=== Instruction ===
Copy the part of the Deer Park station history, starting with "Deer Park railway" and going on through "3 December 1889.", word for word.

=== Page excerpt ===
++++++++++
Deer Park railway station is located on the Serviceton line in Victoria, Australia. It serves the western Melbourne suburb of Deer Park, and it opened on 2 April 1884 as Kororoit. It was renamed Deer Park on 3 December 1889.

History

Deer Park station opened as Kororoit on 2 April 1884, along with the Serviceton line, and was renamed Deer Park in 1899, by which time the station had a three road yard, passenger platform on the southern track, a goods platform on the northern track, and an interlocked signal box. Being on a single track railway, it served as a crossing loop for trains, which remained until 1913, when the signal box was abolished.

In 1928, a siding serving Nobel Chemical Finishes (Australia) Pty Ltd was provided at the Up (Spencer Street) end of the station, running north to a loop siding and dead end. In 1929, alterations were made to the electric staff working of trains, to permit workers trains to operate to the Nobel factories at Ardeer and Deer Park. In 1943, the signal box was reopened, in conjunction with the opening of the new Ravenhall siding (Commonwealth Government Siding), at the Down end of the yard. The new siding ran south from the line to a loop siding, before terminating at a dead end. Also in that year, flashing lights were provided at the Mount Derrimut Road level crossing (then known as Station Road), located at the Up end of the station.

The Nobel siding (later ICIANZ) was closed in 1955 and, in 1976, the line from Sunshine to Deer Park West Junction was duplicated, with the current island platform also provided. The signal box was closed, and the line was worked by Centralised Traffic Control from Sunshine. Crossovers between both lines were provided at each end of the platform. In 1978, the Ravenhall siding was abolished.
++++++++++
=== Source excerpt ===
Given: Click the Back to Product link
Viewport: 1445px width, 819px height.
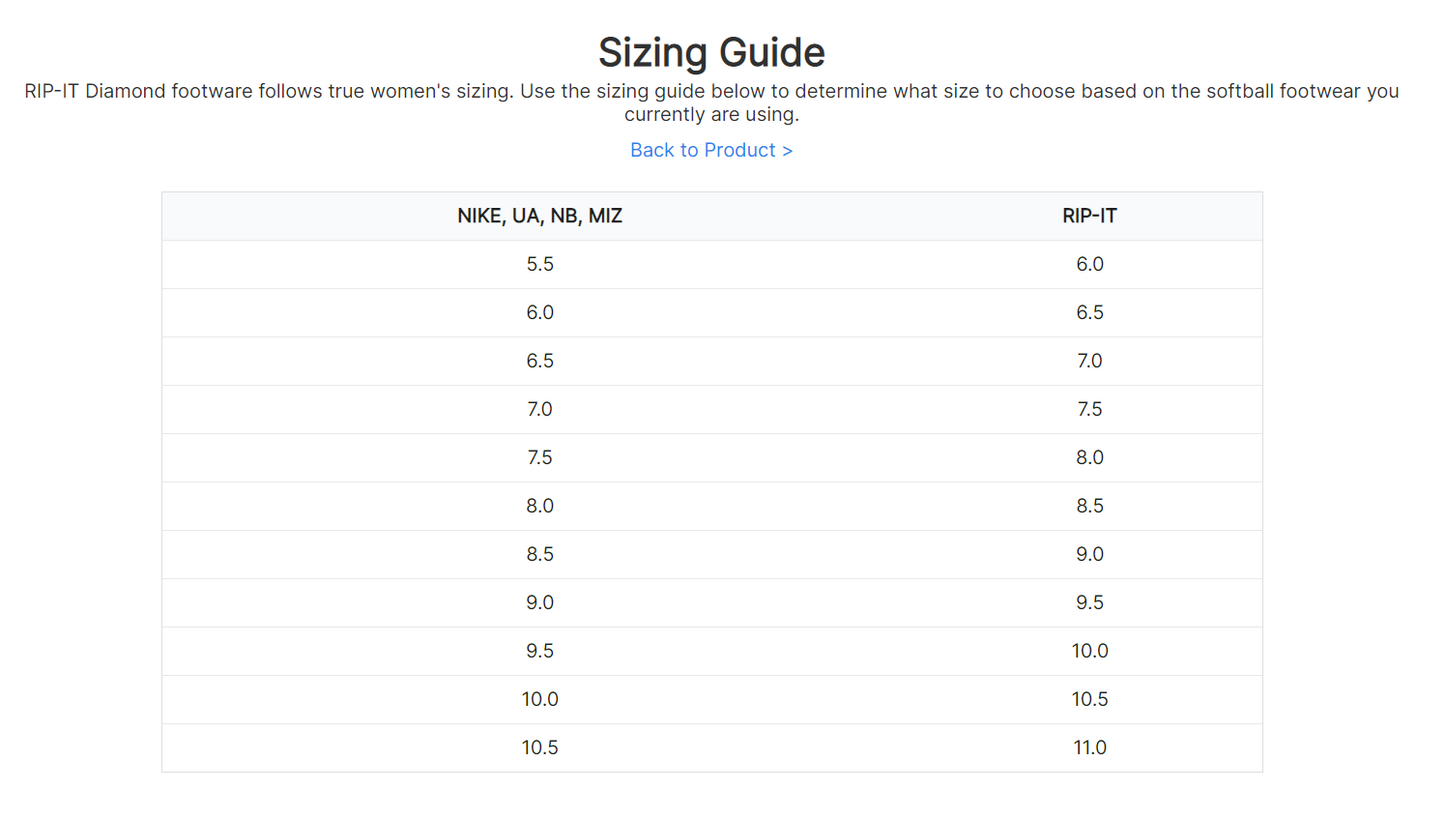Looking at the screenshot, I should 711,150.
++++++++++
=== Result ===
Deer Park railway station is located on the Serviceton line in Victoria, Australia. It serves the western Melbourne suburb of Deer Park, and it opened on 2 April 1884 as Kororoit. It was renamed Deer Park on 3 December 1889.